Tong Joo Chuan, Tammi Martti T
Data Mining Department, Institute for Infocomm Research, 21 Heng Mui Keng Terrace, Singapore 119613.
Front Biosci. 2008 May 1;13:6072-8. doi: 10.2741/3138.
The constant increase in atopic allergy and other hypersensitivity reactions has intensified the need for successful therapeutic approaches. Existing bioinformatic tools for predicting allergenic potential are primarily based on sequence similarity searches along the entire protein sequence and do not address the dual issues of conformational and overlapping B-cell epitope recognition sites. In this study, we report AllerPred, a computational system that is capable of capturing multiple overlapping continuous and discontinuous B-cell epitope binding patterns in allergenic proteins using SVM as its prediction engine. A novel representation of local protein sequence descriptors enables the system to model multiple overlapping continuous and discontinuous B-cell epitope binding patterns within a protein sequence. The model was rigorously trained and tested using 669 IUIS allergens and 1237 non-allergens.
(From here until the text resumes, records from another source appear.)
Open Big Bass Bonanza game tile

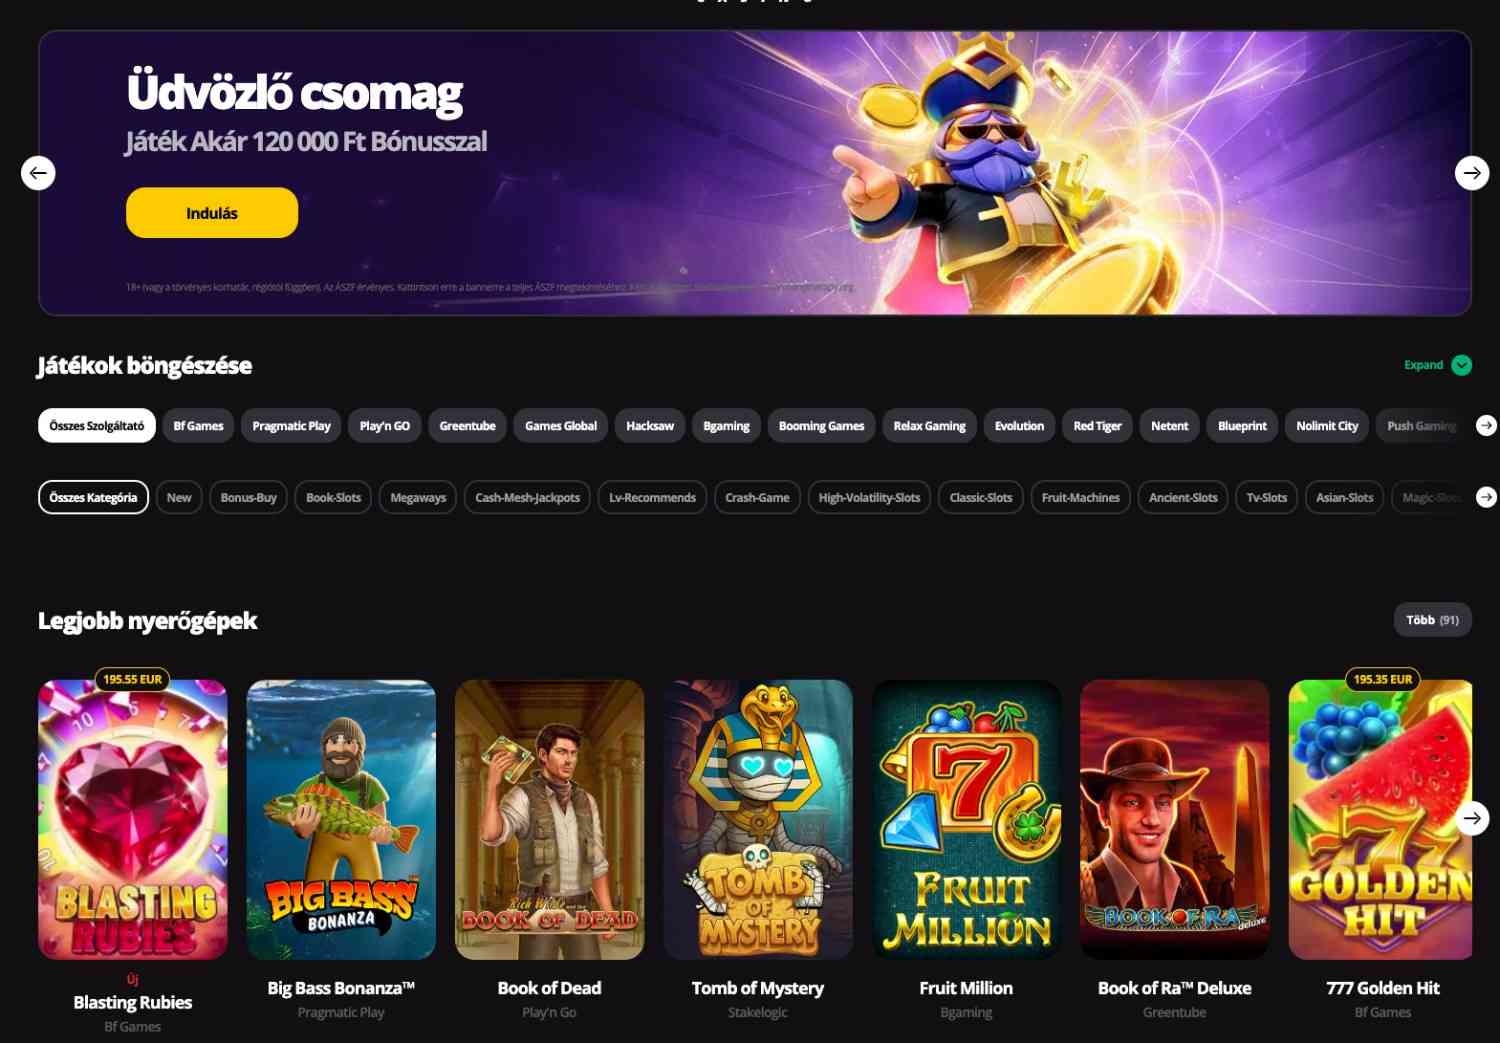341,820
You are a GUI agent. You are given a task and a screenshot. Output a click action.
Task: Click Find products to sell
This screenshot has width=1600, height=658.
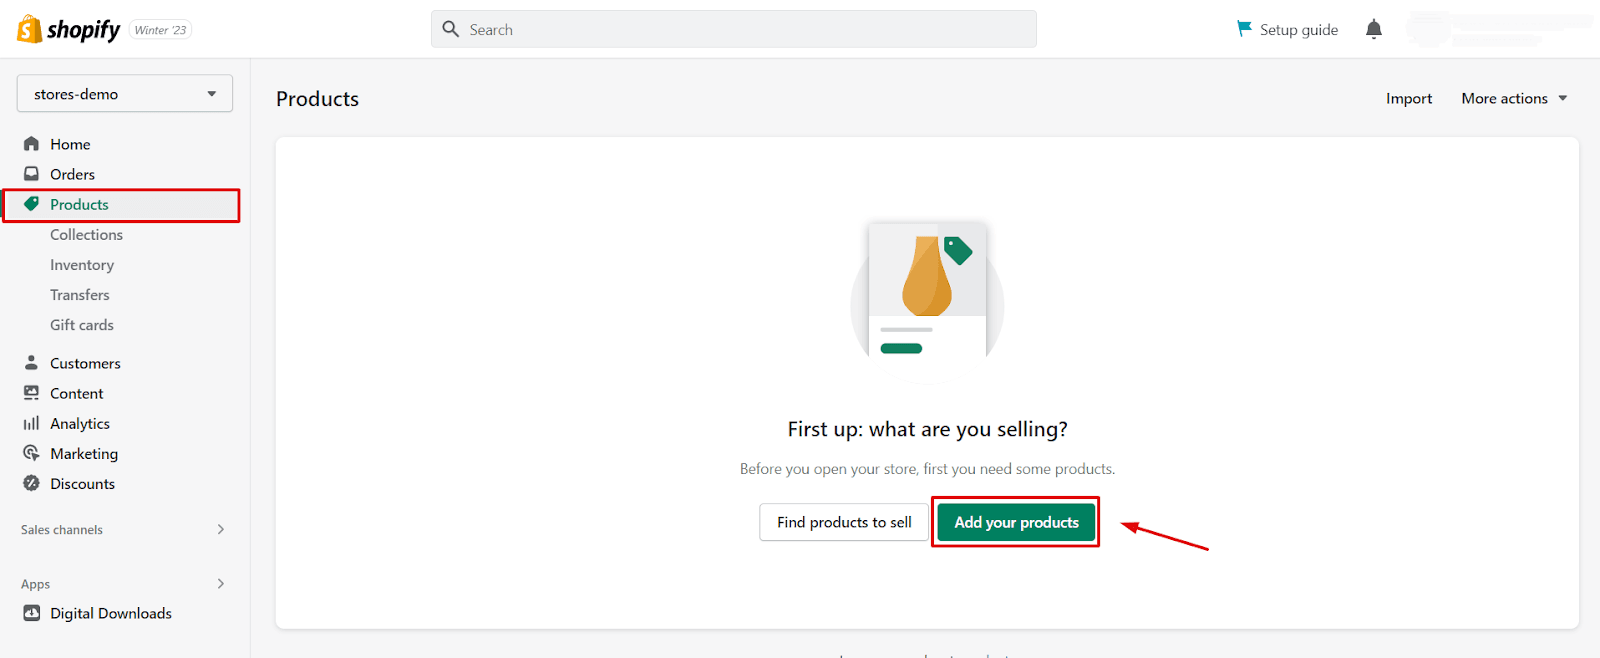844,522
Testing results showed that the area under the receiver operating curve (AROC) of SVM models is 0.81 with 76 percent sensitivity at specificity of 76 percent . This approach consistently outperforms existing allergenicity prediction systems using a standardized testing dataset of experimentally validated allergens and non-allergen sequences.
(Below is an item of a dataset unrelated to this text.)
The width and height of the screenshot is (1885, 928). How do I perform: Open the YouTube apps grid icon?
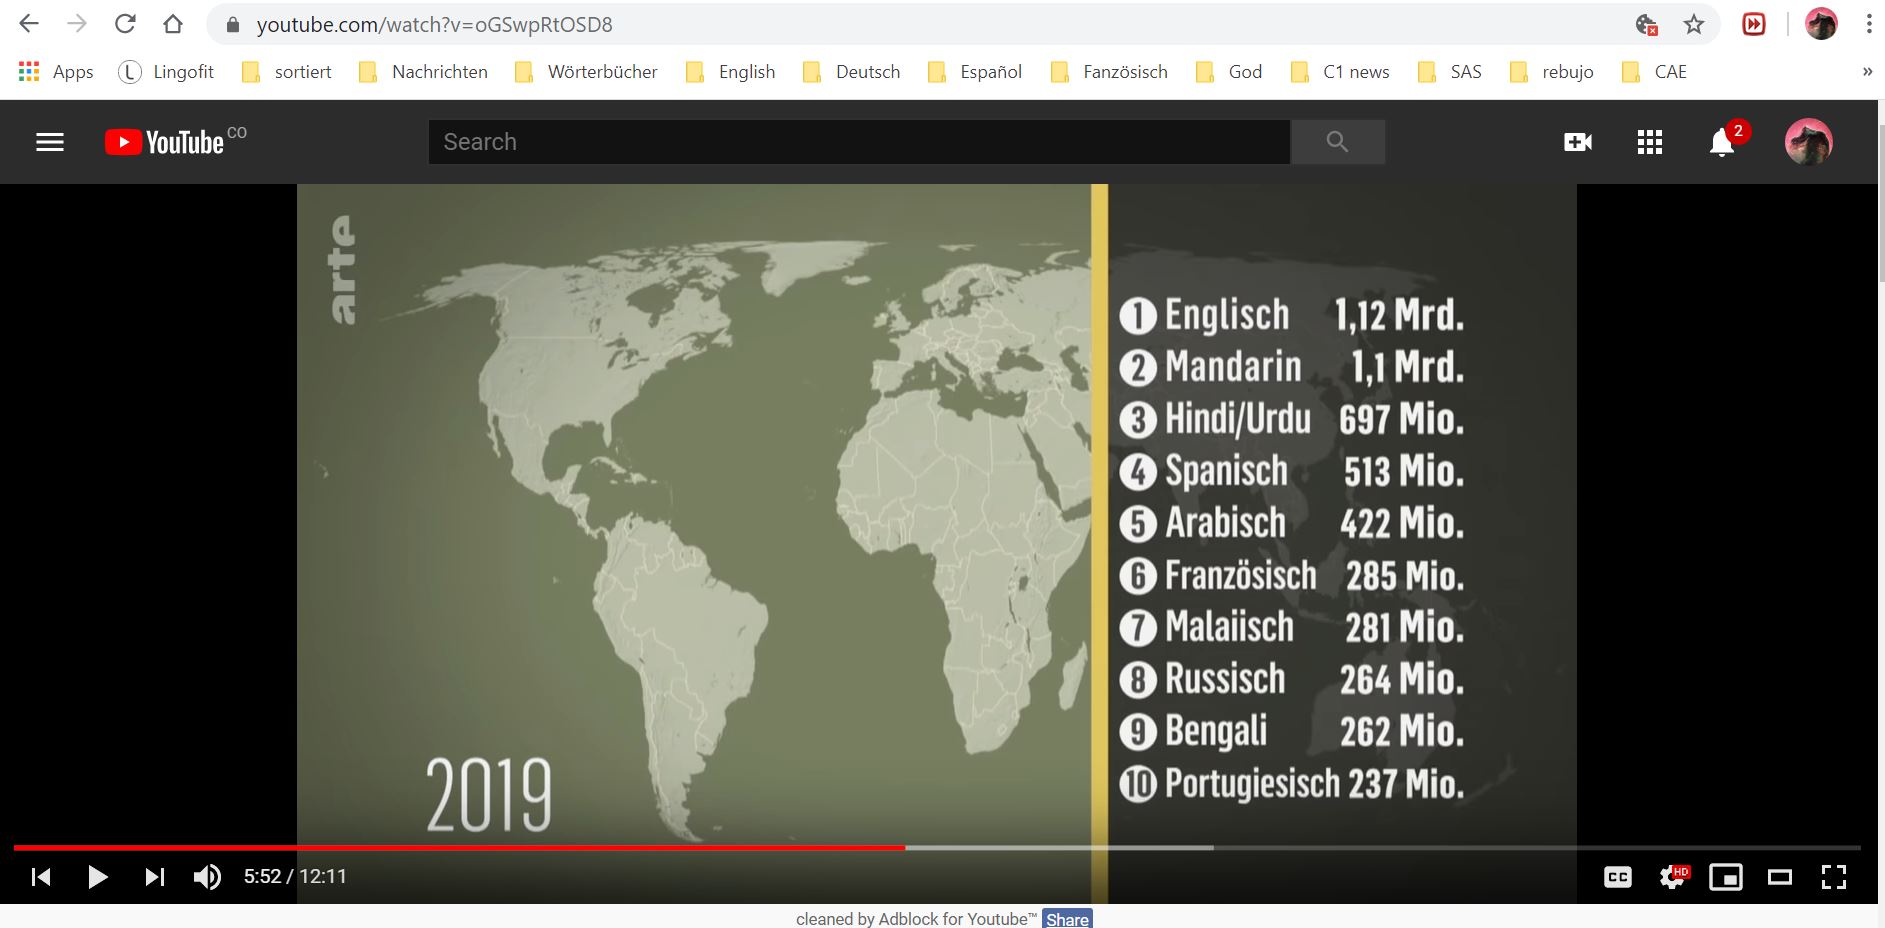click(x=1649, y=142)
特应性过敏和其他超敏反应的持续增加,强化了对成功治疗方法的需求。现有的用于预测变应原性潜力的生物信息学工具主要基于沿整个蛋白质序列的序列相似性搜索,并未解决构象性和重叠性B细胞表位识别位点的双重问题。在本研究中,我们报告了AllerPred,这是一种计算系统,它能够以支持向量机(SVM)作为预测引擎,捕捉变应原性蛋白质中多个重叠的连续和不连续B细胞表位结合模式。一种局部蛋白质序列描述符的新颖表示法,使该系统能够对蛋白质序列内多个重叠的连续和不连续B细胞表位结合模式进行建模。该模型使用669种国际免疫学会(IUIS)变应原和1237种非变应原进行了严格的训练和测试。测试结果表明,支持向量机模型的受试者工作特征曲线下面积(AROC)为0.81,在特异性为76%时灵敏度为76%。使用经实验验证的变应原和非变应原序列的标准化测试数据集,该方法始终优于现有的变应原性预测系统。